BEGIN
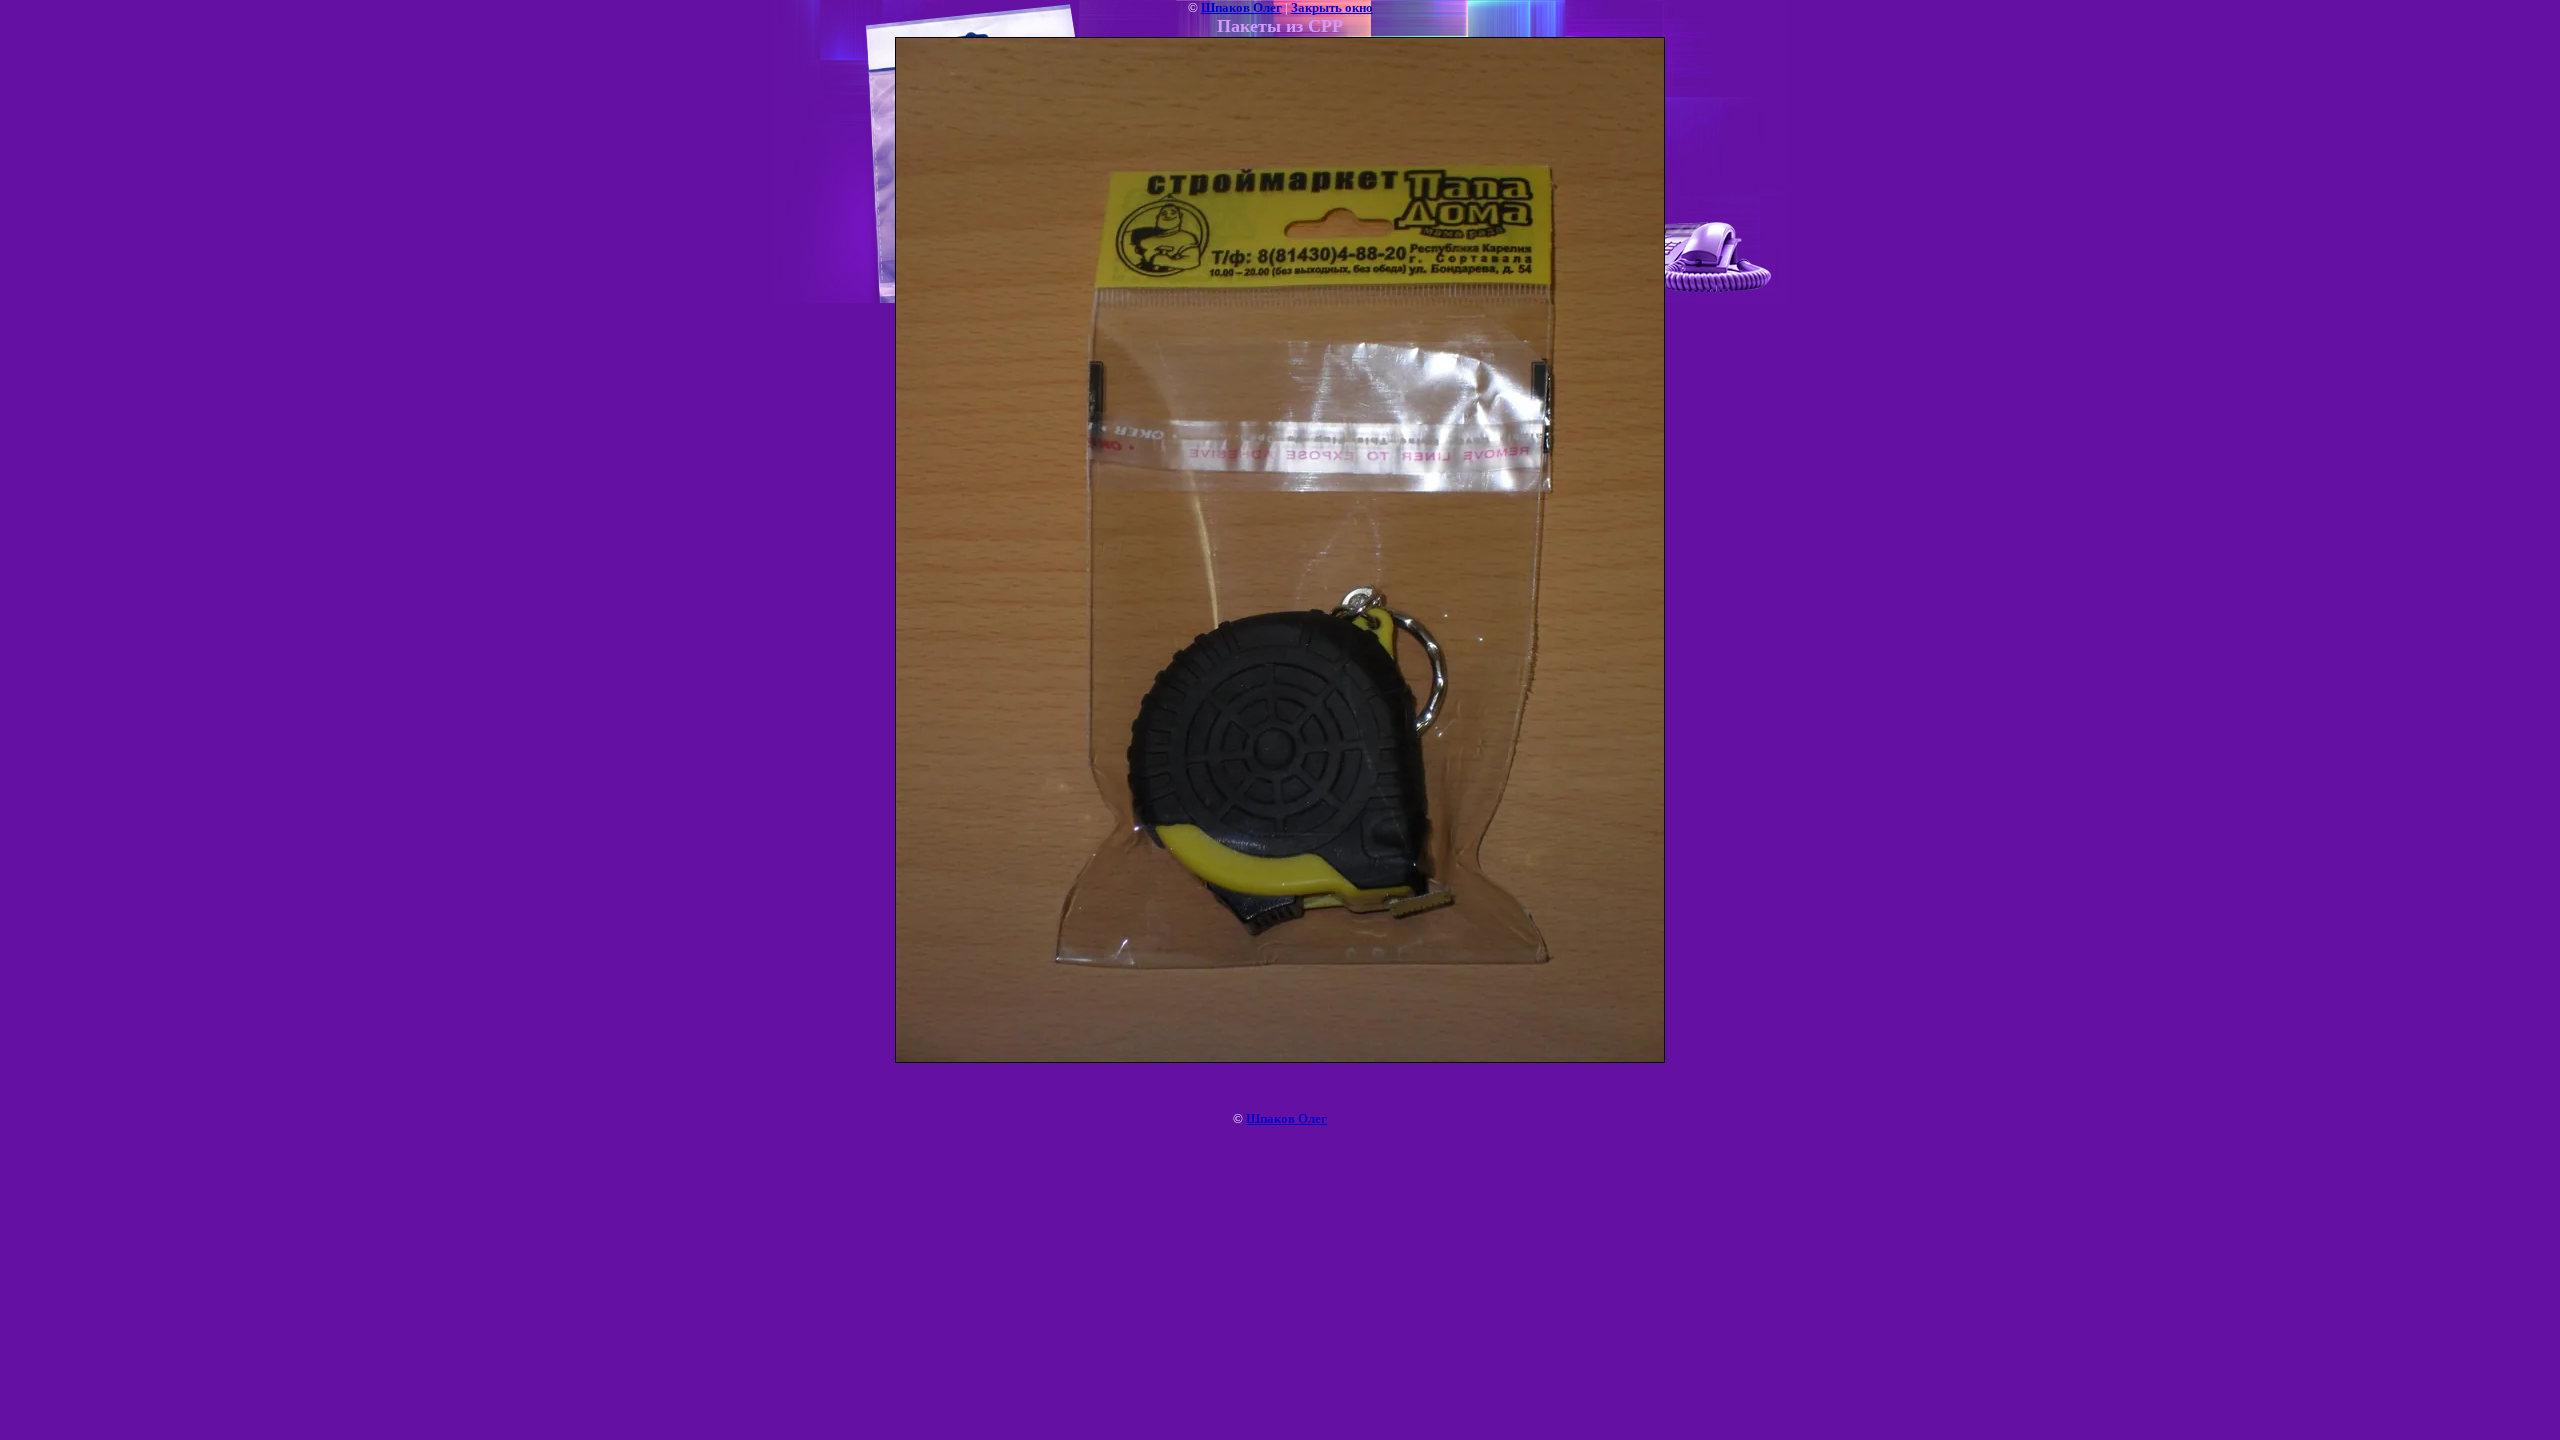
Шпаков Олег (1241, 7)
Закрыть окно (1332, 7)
END
BEGIN
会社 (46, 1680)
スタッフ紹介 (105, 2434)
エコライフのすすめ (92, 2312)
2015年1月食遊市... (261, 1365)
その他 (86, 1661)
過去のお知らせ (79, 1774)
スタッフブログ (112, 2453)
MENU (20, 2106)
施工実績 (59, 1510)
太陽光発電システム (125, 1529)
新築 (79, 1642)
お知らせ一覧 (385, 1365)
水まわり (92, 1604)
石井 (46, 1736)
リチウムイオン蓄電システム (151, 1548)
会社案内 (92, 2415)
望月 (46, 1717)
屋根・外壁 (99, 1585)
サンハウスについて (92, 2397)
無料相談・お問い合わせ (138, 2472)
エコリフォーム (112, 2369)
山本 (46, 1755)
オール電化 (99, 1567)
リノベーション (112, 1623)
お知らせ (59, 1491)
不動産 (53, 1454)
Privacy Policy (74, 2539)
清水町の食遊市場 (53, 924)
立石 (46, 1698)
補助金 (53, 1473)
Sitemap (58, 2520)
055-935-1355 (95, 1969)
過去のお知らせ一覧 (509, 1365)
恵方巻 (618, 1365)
END
_Problem requirements_: Taking the lines above, repeat exactly those from the line that contains "オール電化 (99, 1567)" through the line that contains "恵方巻 (618, 1365)", and both of those lines as well. Include nothing else.

_Solution_:
オール電化 (99, 1567)
リノベーション (112, 1623)
お知らせ (59, 1491)
不動産 (53, 1454)
Privacy Policy (74, 2539)
清水町の食遊市場 (53, 924)
立石 (46, 1698)
補助金 (53, 1473)
Sitemap (58, 2520)
055-935-1355 (95, 1969)
過去のお知らせ一覧 (509, 1365)
恵方巻 (618, 1365)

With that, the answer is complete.